On Monday of this week, I posted a book review of Sacred Unions, Sacred Passions, a book that I believe is of a revolutionary caliber. Although this book is not for the faint of heart, I’m convinced this book should be thoughtfully and honestly considered by anyone who is serious about experiencing authentic New Testament community. The title of Monday’s book review is:
If you haven’t yet read this review, please give that post a read before you read further here. Because of the controversial nature of the subject of this book, I asked author Dan Brennan to come on the blog today to answer some questions about his book Sacred Unions, Sacred Passions. He has graciously agreed. Without further adue, let’s jump into the conversation.
Dan, thank you very much for coming on the blog today. It is truly an honor to have you here.
- Dan, you begin the book by stating that, in your own life, you have close friendships with three women: A single woman, a married woman, and your wife. You state that these close relationships with the opposite sex have plunged you into the mystery and depths of love, sexuality, and divine friendship.
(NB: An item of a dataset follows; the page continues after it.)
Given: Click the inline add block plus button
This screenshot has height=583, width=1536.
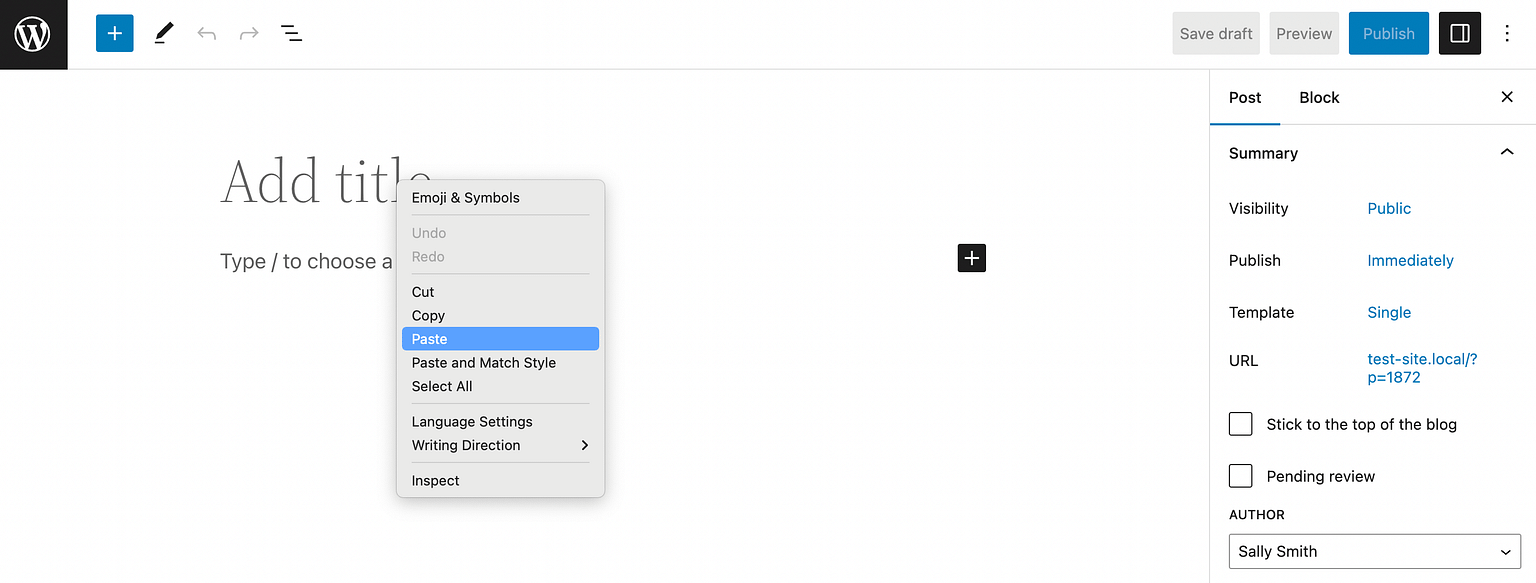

In the evangelical world, ‘passionate’ relationships with the opposite sex are reserved for spouses only. Throughout the book, however, you talk openly about the benefits of having ‘passionate’ relationships in general, including with members of the opposite sex. In your book, you site several examples of this from the life of Christ. This is quite a break from the religious norm. Obviously, you are not advocating having erotic or romantic relationships with others whom we are not married to. In light of this, can you describe for us what it does mean to have ‘passionate’ relationships within the context of friendship that does not involve sex or romance?
Thank you, Jamal. I’m honored to be on your blog. In the Bible we do see some passionate friendships. The friendship between Ruth and Naomi could be described as passionate. Ruth expressed a deep commitment of attachment and closeness to Naomi and we see that unfold in Ruth’s story even after she marries Boaz.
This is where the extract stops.